▶ **Your objective**: Nothing but the lines from the one containing "The width and" through the last line of the data below should be returned, each exactly as it stands, pictures excluded.

* * *

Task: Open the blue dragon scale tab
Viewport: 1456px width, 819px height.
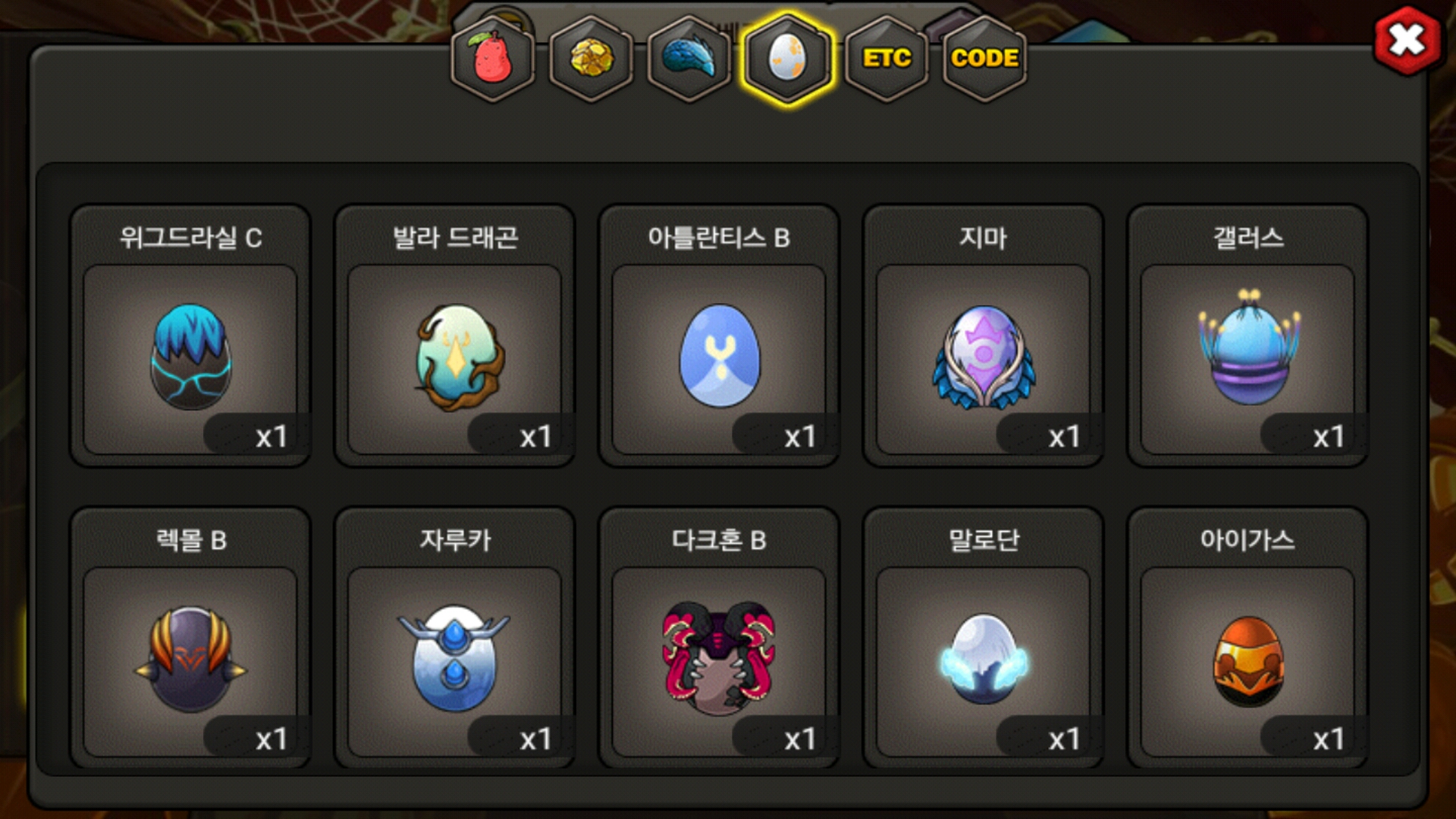Action: (689, 58)
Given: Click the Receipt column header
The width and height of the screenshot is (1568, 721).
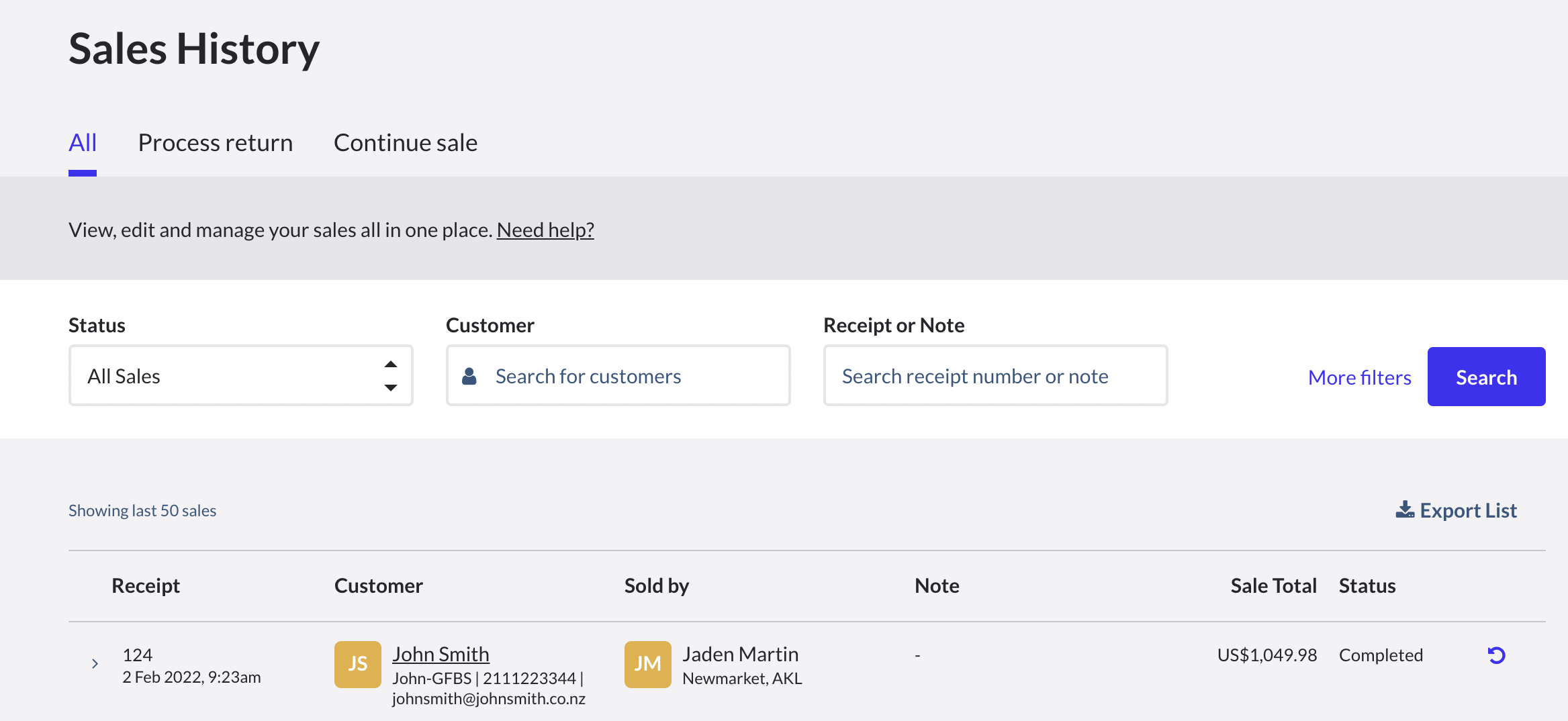Looking at the screenshot, I should (x=146, y=586).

* * *

▶ **Solved exercise**:
The width and height of the screenshot is (1568, 721).
Looking at the screenshot, I should (x=146, y=586).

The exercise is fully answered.